This Q&A is part of a series of interviews with BRP architects, designers, and others in the firm about their career journey, and the impact that architecture and design can have on our communities and the collective human experiences. Today, we sat down with Amber Summers, AIA to discuss her personal journey and professional growth throughout her career.

1. Can you briefly describe your background and how you got started in the field of architecture?

I think I started off like most aspiring architects, playing with Legos and Lincoln Logs. I was always fascinated by how things came together. My two favorite subjects in elementary school were math and art. I liked being able to be creative in art and express what I was feeling. As for math, it was always fascinating to me. I loved solving problems and puzzles, and math was filled with that. Architecture was interesting to me because it was a combination of these things.
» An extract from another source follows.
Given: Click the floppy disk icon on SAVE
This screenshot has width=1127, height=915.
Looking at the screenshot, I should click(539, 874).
2. Did you have a mentor growing up or at any point during your career? If so, how did that relationship impact your growth as a person or in the industry at large?
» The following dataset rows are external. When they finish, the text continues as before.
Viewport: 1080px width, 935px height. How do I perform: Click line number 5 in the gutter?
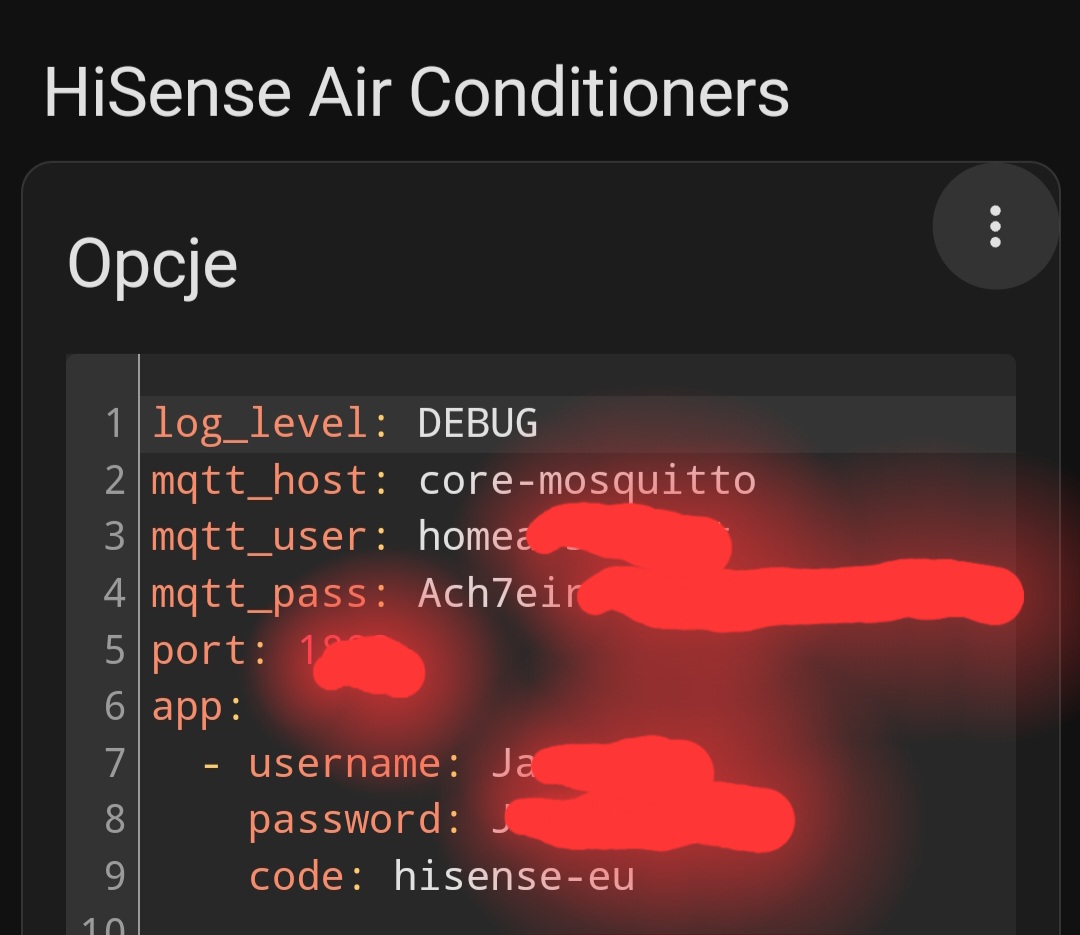coord(114,650)
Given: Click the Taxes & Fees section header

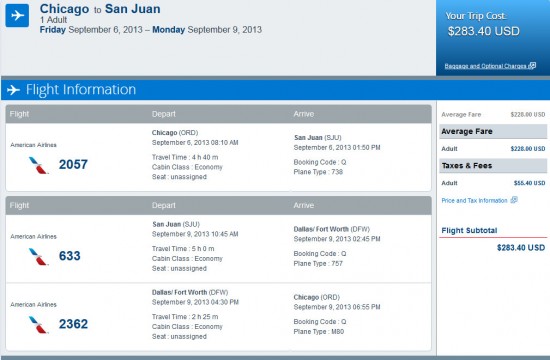Looking at the screenshot, I should point(493,166).
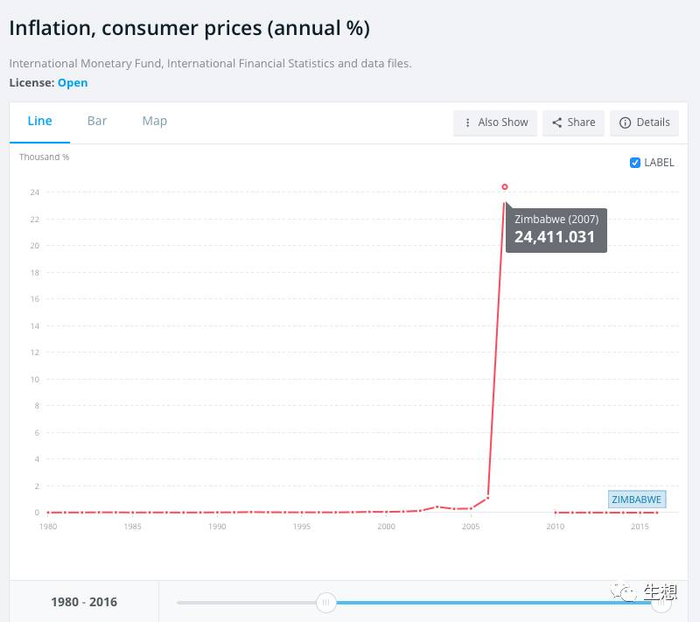
Task: Click the small 2003 bump on the line
Action: click(x=437, y=506)
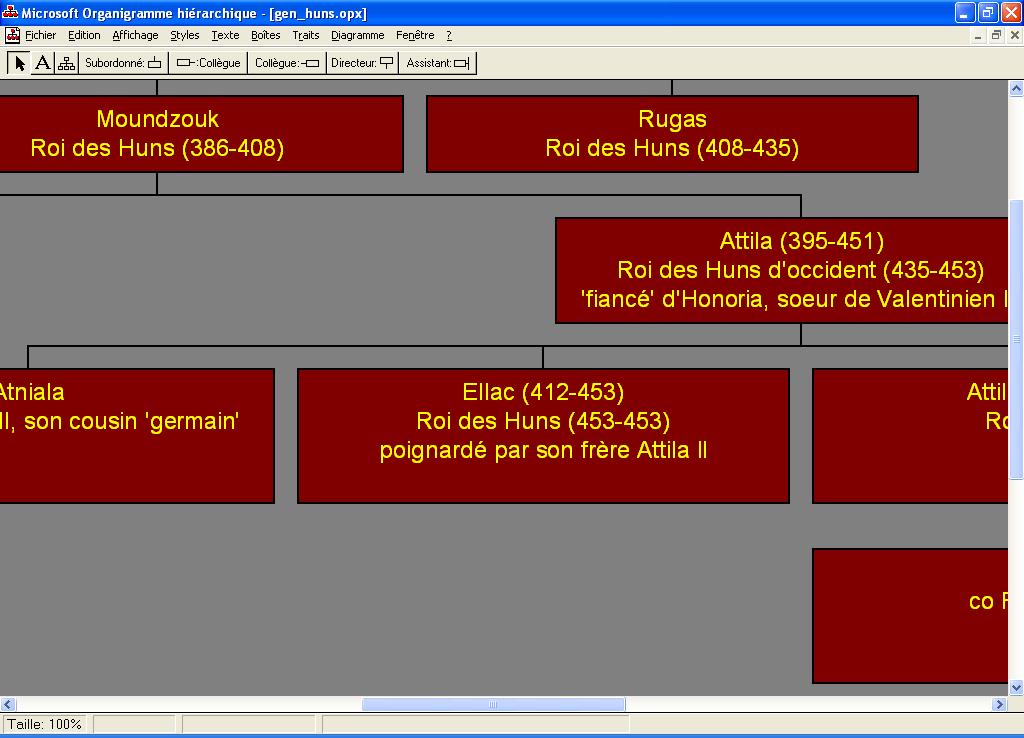Viewport: 1024px width, 738px height.
Task: Select the Rugas box in the chart
Action: click(x=672, y=134)
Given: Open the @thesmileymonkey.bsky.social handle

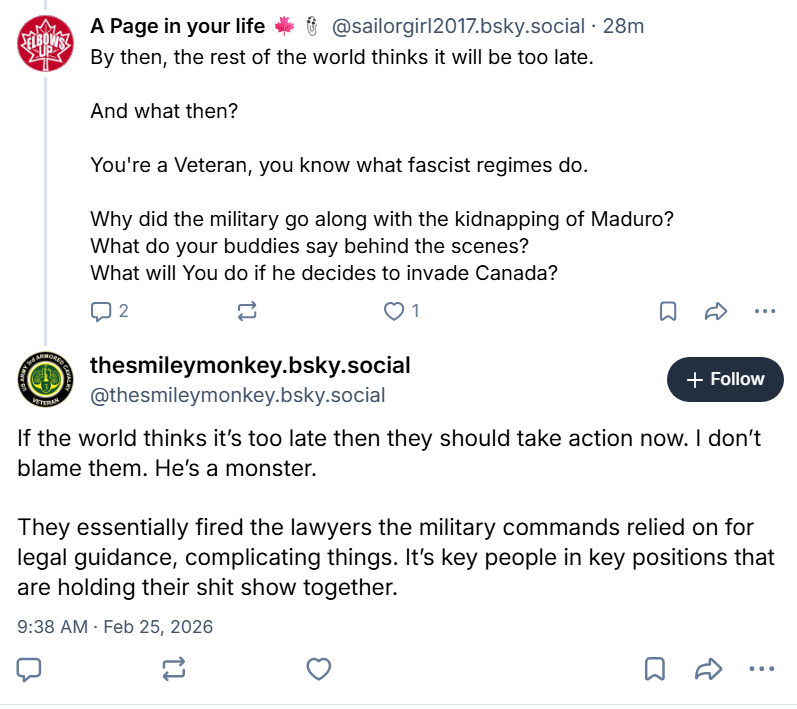Looking at the screenshot, I should [x=237, y=395].
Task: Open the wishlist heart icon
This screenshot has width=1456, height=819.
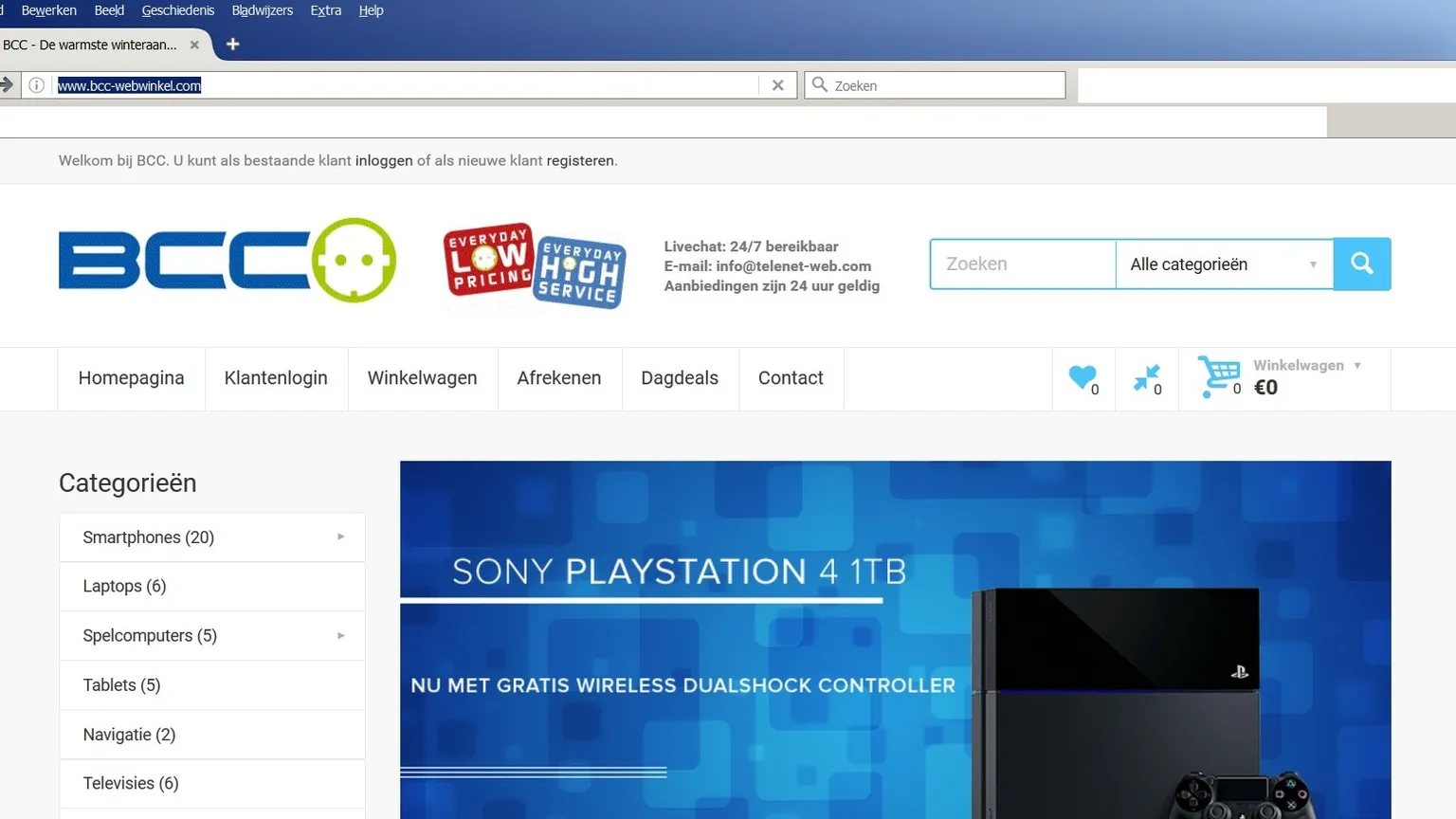Action: [x=1082, y=377]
I didn't really know anyone close to me that was an architect growing up. It was a field that I was interested in but did not have a personal connection with. My parents always encouraged me to stay curious and learn as much as I can about anything around me. When I got to high school, I started taking drafting and engineering classes. My teacher, Mr. Rosario, really encouraged me to go into architecture and research as much as I could about the profession. He connected me with local architects through our ACE program and I was able to get all my questions answered about the field before committing to my degree.

3. Could you describe a challenging project you've worked on and how you overcame the obstacles you faced?
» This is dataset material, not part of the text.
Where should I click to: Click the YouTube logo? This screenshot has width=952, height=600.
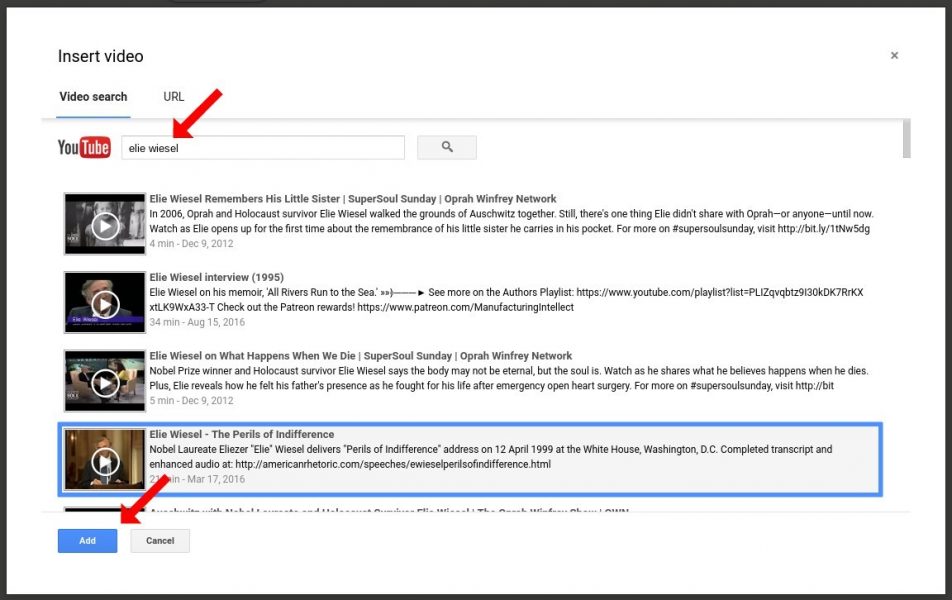[x=83, y=147]
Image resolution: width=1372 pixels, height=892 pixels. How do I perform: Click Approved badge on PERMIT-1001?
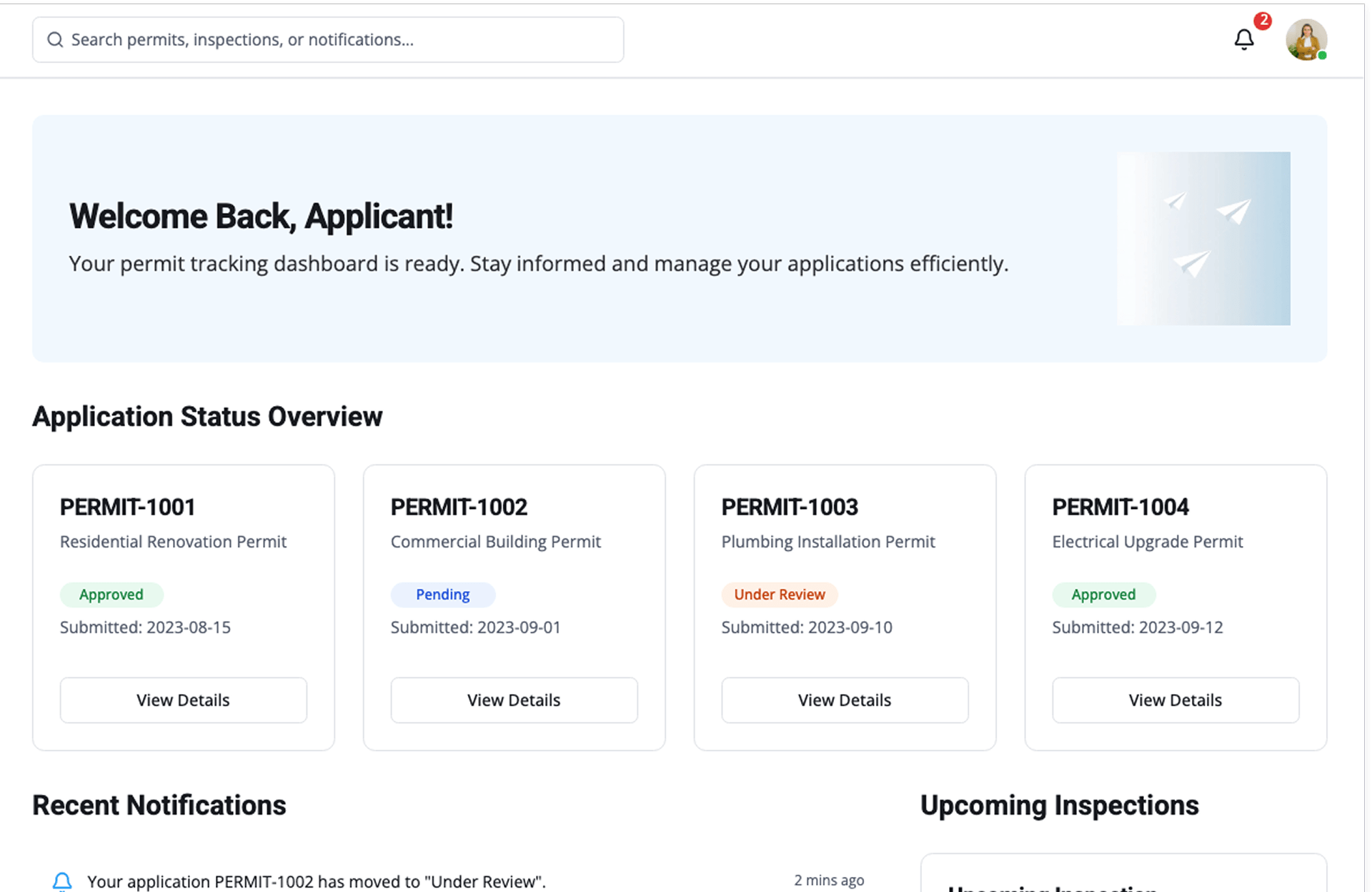111,594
Every project I have come across in this office has challenged me. I try to look at each project and task I have and find something to learn within it. Whether that be a design process tool, a technical detail or how to better communicate. Each project is unique in its challenges and rewards. I have had a great opportunity to work on a variety of projects in this office and each one I look at as a steppingstone to gain more knowledge.
It isn't a project but the beginnings of them all. I think the most challenging task I have been given is our Revit template. There is so much information that goes into our standards and learning how it all comes together to benefit the firm as a whole is interesting. The need to step back and look at each aspect of our standards from a high level and examine everything for its merit in a varied project setting was quite the learning experience for me. I learned very quickly how much work goes into having and maintaining these standards is. It brought on the need to communicate with the entire team to learn their requirements and how to make their projects move quicker and smoother. It also has taught me that there are so many different answers to the same problems. Finding the middle ground and turning it into something usable for everyone is probably the most difficult task I have worked through and will continue to develop in my time here.

4. Can you share some strategies for maintaining a work-life balance in the demanding field of architecture?

This is something that I am constantly working on. I am a perfectionist who truly enjoys getting down into the weeds of a project and figuring something out. I frequently find myself zoned in on a drawing and have completely lost track of time, the next thing I know it is late at night and everyone around me has left for the day. I think the one thing I have been trying to do is remember that the problem will still exist the next day and that taking a break is healthy. I have also found that making plans after work will force me to leave on time and step away from the projects.

5. What are some of the most rewarding aspects of your job as an architect? What keeps you motivated and passionate about your work?

My favorite part of this career is that you will never stop learning. I love being able to dive into a new project and solve the problems that present themselves. This profession is evolving and will continue to change throughout the years, and this is what excites me. As much as I would love to one day "master" architecture, it will never happen, and the learning process is what keeps it fun and exciting.